Task objective: From the line that includes "The image size" to the last line of the records that follow, copy every line exactly and nothing more, omitting pictures.

*** Supplied records Section Begins ***

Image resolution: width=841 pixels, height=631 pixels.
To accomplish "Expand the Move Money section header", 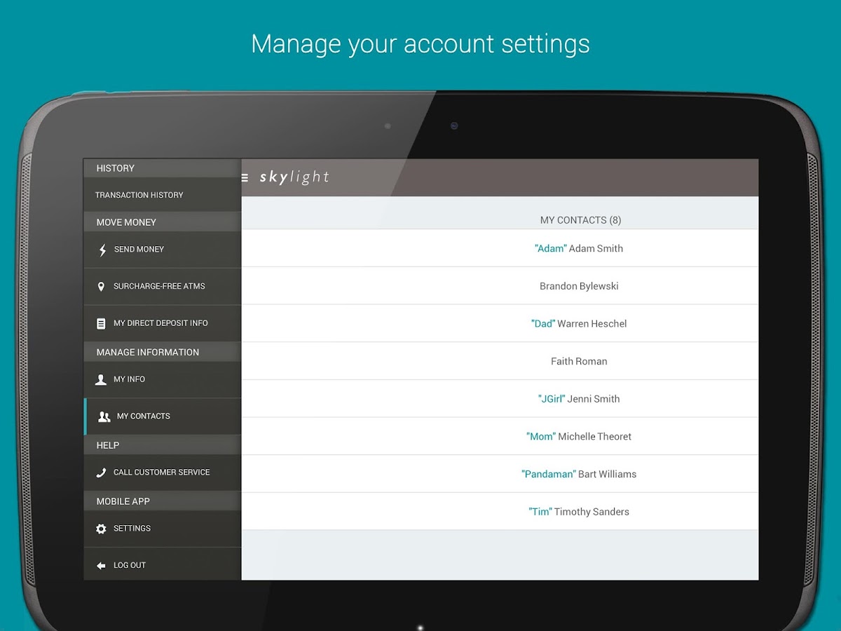I will point(161,222).
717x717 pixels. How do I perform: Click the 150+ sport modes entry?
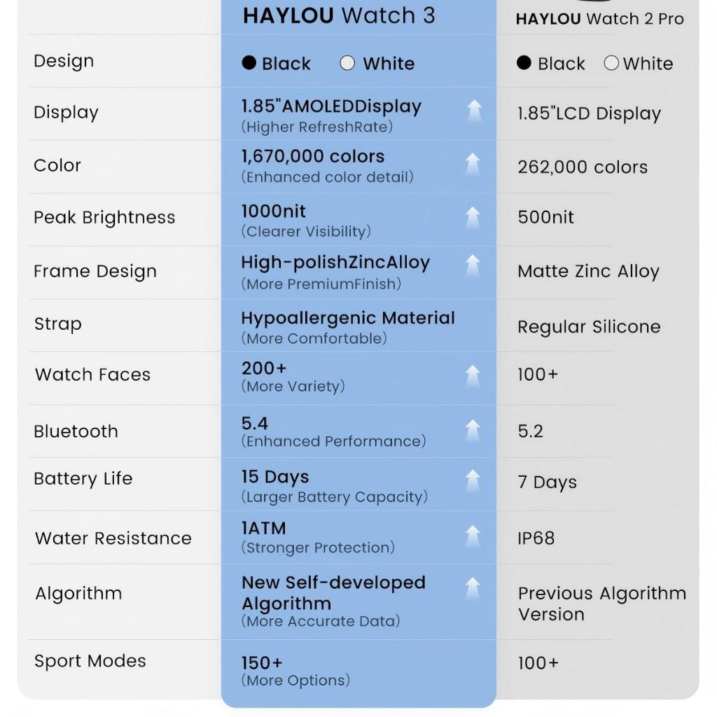tap(263, 662)
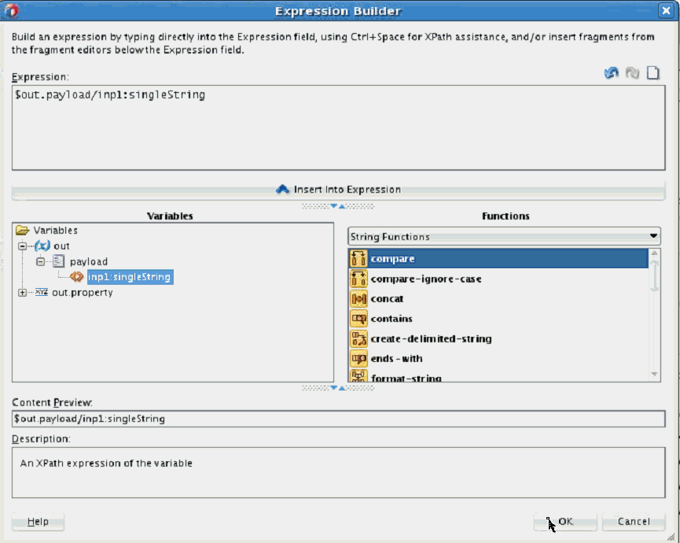Screen dimensions: 680x543
Task: Click the OK button
Action: pos(565,521)
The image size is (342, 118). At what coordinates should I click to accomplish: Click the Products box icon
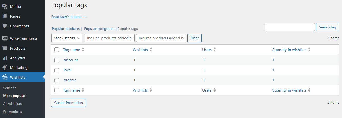[x=5, y=48]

*** Supplied records Section Ends ***

Output for this task:
The image size is (342, 118). At what coordinates should I click to accomplish: Click the Products box icon
[x=5, y=48]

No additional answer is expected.